* Task directions:
Every record that follows must be duplicated exactly, with images left out.

(Saved entries)
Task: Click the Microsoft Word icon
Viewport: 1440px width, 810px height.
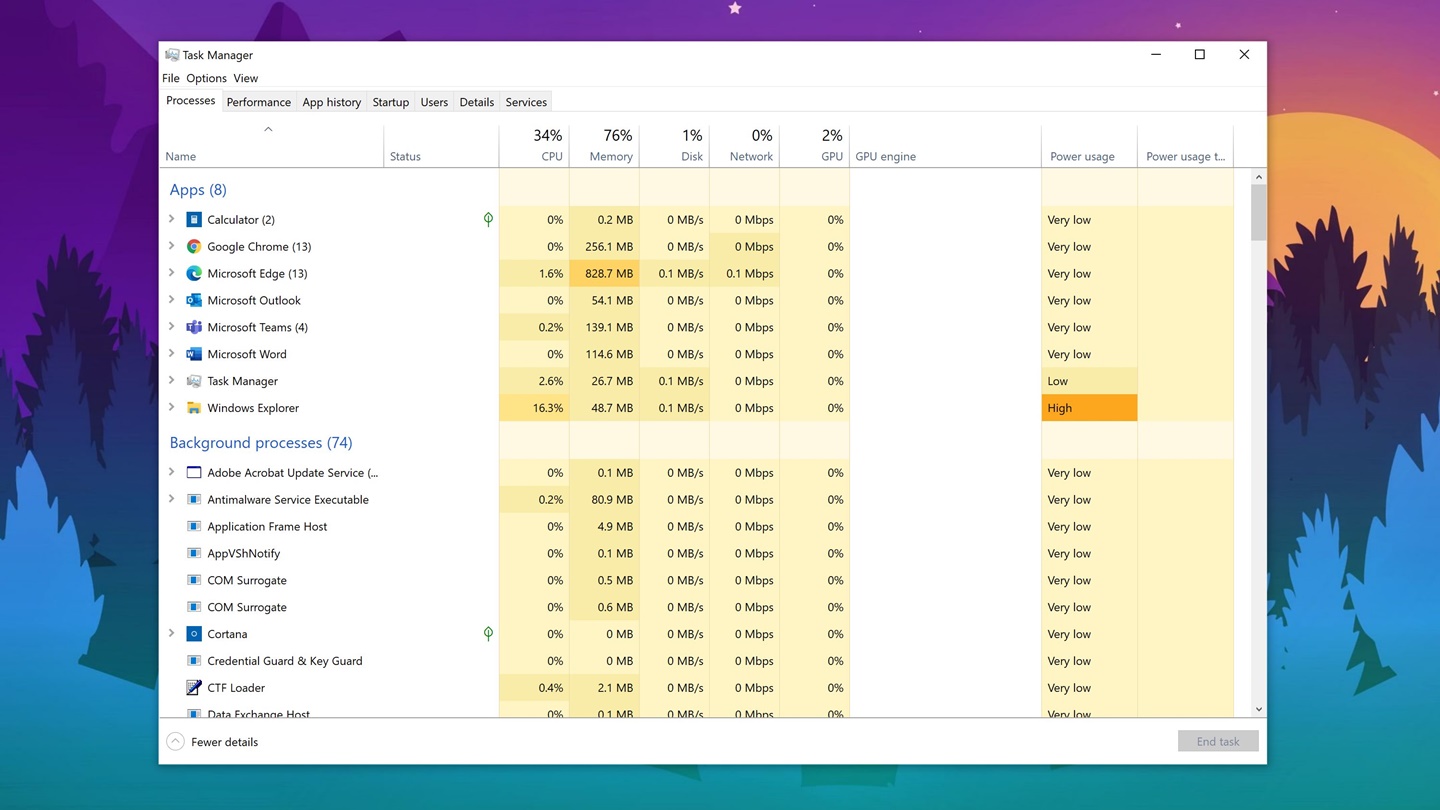Action: point(194,355)
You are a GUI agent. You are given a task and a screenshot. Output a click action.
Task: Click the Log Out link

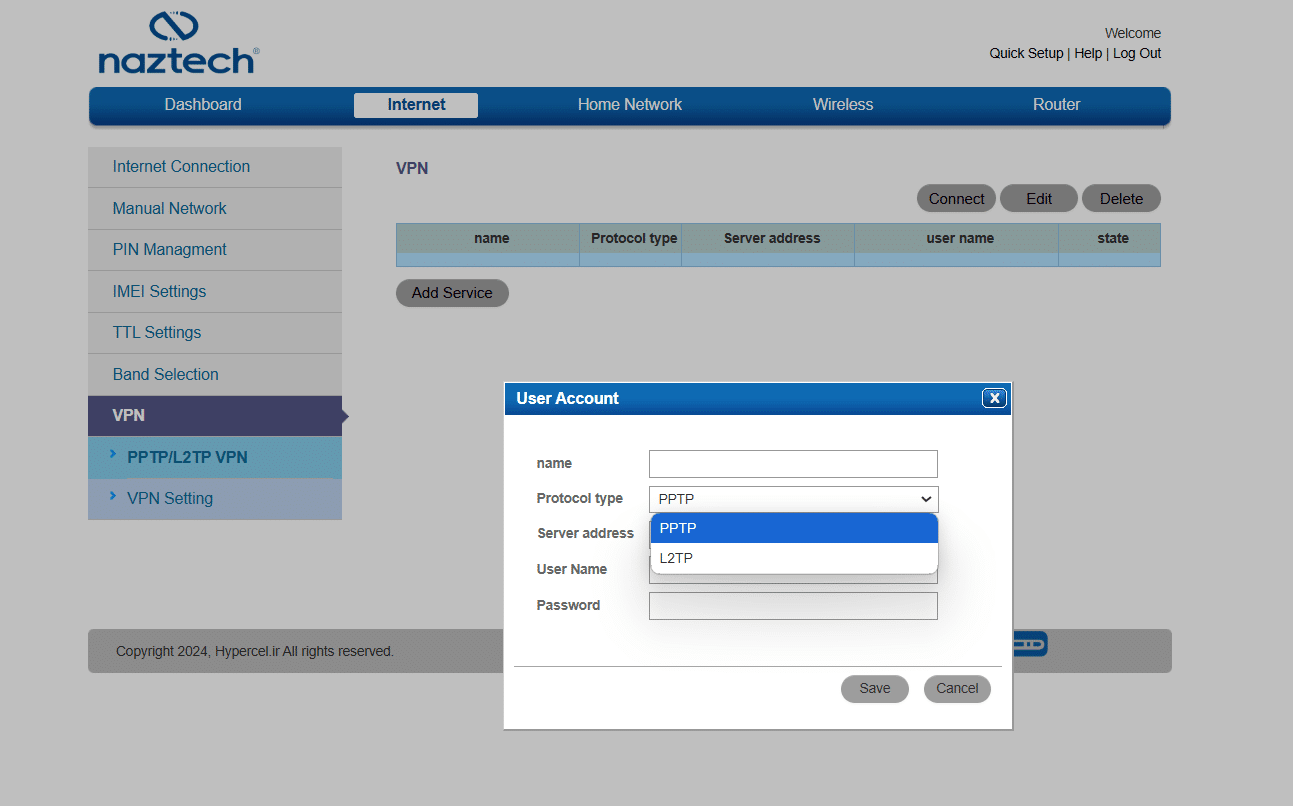click(x=1137, y=53)
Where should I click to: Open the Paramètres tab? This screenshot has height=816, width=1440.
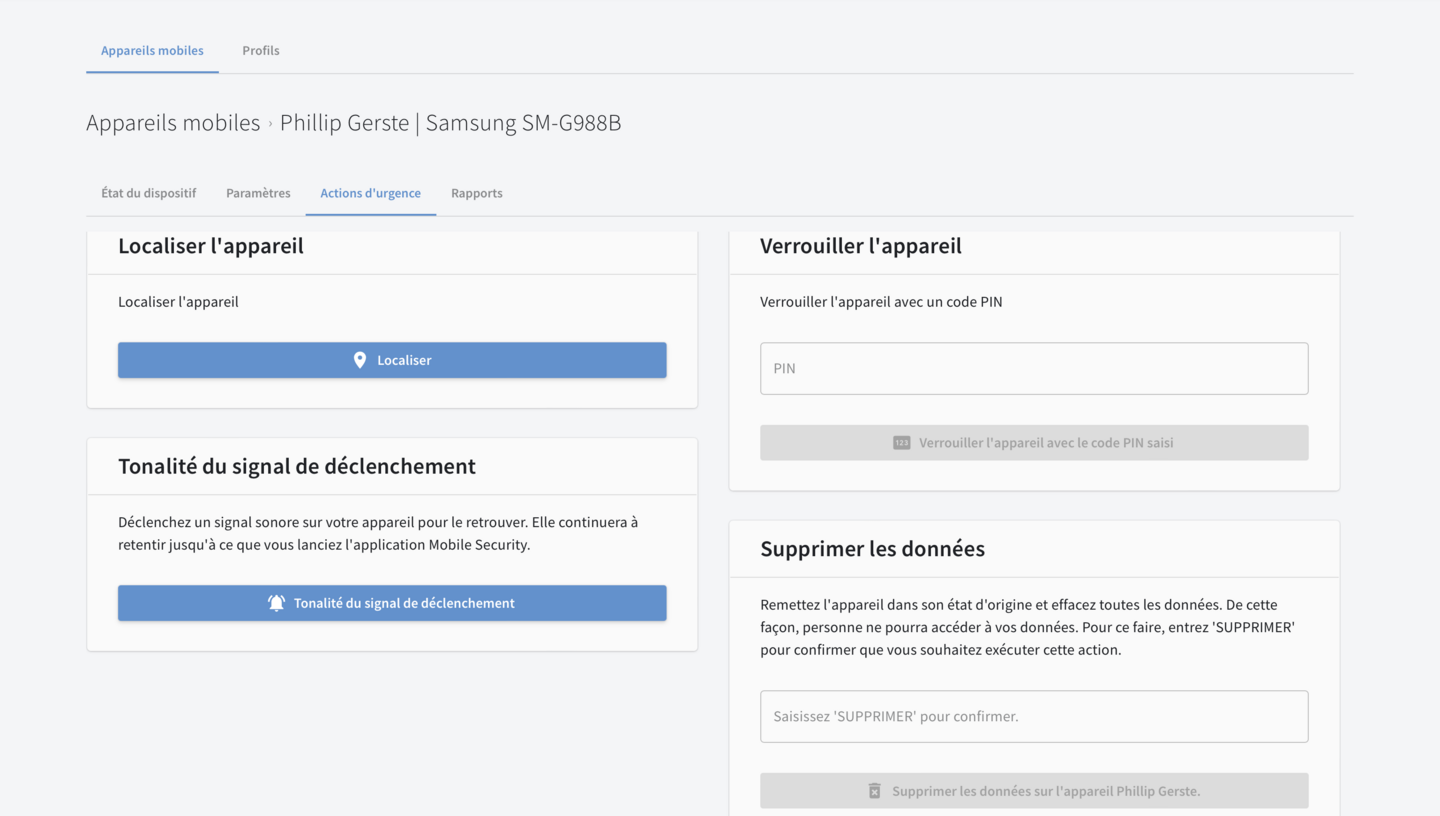(258, 193)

* Task response:
Task: Click the Microsoft Word icon
Viewport: 1440px width, 810px height.
Action: point(194,355)
You are a GUI agent. You are given a task and a screenshot. Output a click action.
Task: Click the Log Out link

click(x=1137, y=53)
Where should I click to: Open the Paramètres tab? This screenshot has height=816, width=1440.
(258, 193)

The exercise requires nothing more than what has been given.